BANDAR LAMPUNG – Wakil Gubernur Lampung Jihan Nurlela menghadiri kegiatan nonton bareng (nobar) pertandingan Piala Dunia FIFA 2026 bersama masyarakat di kawasan Pasar Kreatif dan Seni PKOR Way Halim, Bandar Lampung, Rabu (1/7/2026).
Kegiatan yang digelar Pemerintah Provinsi Lampung tersebut menjadi bagian dari upaya menghadirkan ruang interaksi antara pemerintah dan masyarakat melalui olahraga, sekaligus mendorong geliat ekonomi pelaku usaha mikro, kecil, dan menengah (UMKM).
Sejak sebelum pertandingan dimulai, kawasan PKOR Way Halim dipadati warga yang datang bersama keluarga, sahabat, maupun komunitas untuk menyaksikan laga babak 32 besar Piala Dunia 2026. Di sisi lain, stan-stan UMKM yang menjual aneka kuliner serta produk kerajinan lokal juga ramai dikunjungi pengunjung.
Wakil Gubernur Lampung Jihan Nurlela mengatakan sepak bola memiliki daya tarik yang mampu menyatukan berbagai lapisan masyarakat. Menurutnya, tingginya antusiasme warga menunjukkan bahwa olahraga dapat menjadi media untuk mempererat hubungan antara pemerintah dan masyarakat.
“Melalui kegiatan nonton bareng ini kami ingin lebih dekat dengan masyarakat. Selain menjadi ajang hiburan, kegiatan ini juga menjadi ruang silaturahmi dan dialog sehingga masyarakat maupun pelaku UMKM dapat berinteraksi langsung dengan pemerintah,” ujar Jihan.
Ia menilai penyelenggaraan kegiatan di ruang publik tidak hanya memberikan hiburan bagi masyarakat, tetapi juga menciptakan peluang ekonomi bagi pelaku UMKM melalui peningkatan jumlah pengunjung.
Karena itu, Jihan mengajak masyarakat untuk mendukung produk-produk lokal dengan berbelanja di stan UMKM yang disediakan selama kegiatan berlangsung.
“Kegiatan ini menjadi wadah bagi para pelaku UMKM untuk mempromosikan sekaligus memperluas pemasaran produk mereka kepada masyarakat,” katanya.
Menurut Jihan, pemberdayaan UMKM merupakan salah satu strategi Pemerintah Provinsi Lampung dalam memperkuat perekonomian daerah.
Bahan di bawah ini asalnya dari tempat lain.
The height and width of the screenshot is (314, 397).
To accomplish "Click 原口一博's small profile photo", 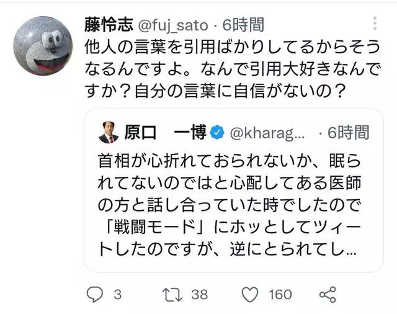I will pyautogui.click(x=109, y=132).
Oleh sebab itu, berbagai kegiatan yang melibatkan masyarakat akan terus dioptimalkan agar memberikan dampak ekonomi secara langsung bagi pelaku usaha lokal.
Pemerintah Provinsi Lampung berharap kegiatan serupa dapat terus dilaksanakan sebagai ruang kebersamaan yang aman, nyaman, dan inklusif, sekaligus menjadi sarana memperkuat ekonomi kerakyatan melalui pemberdayaan UMKM serta optimalisasi pemanfaatan ruang publik.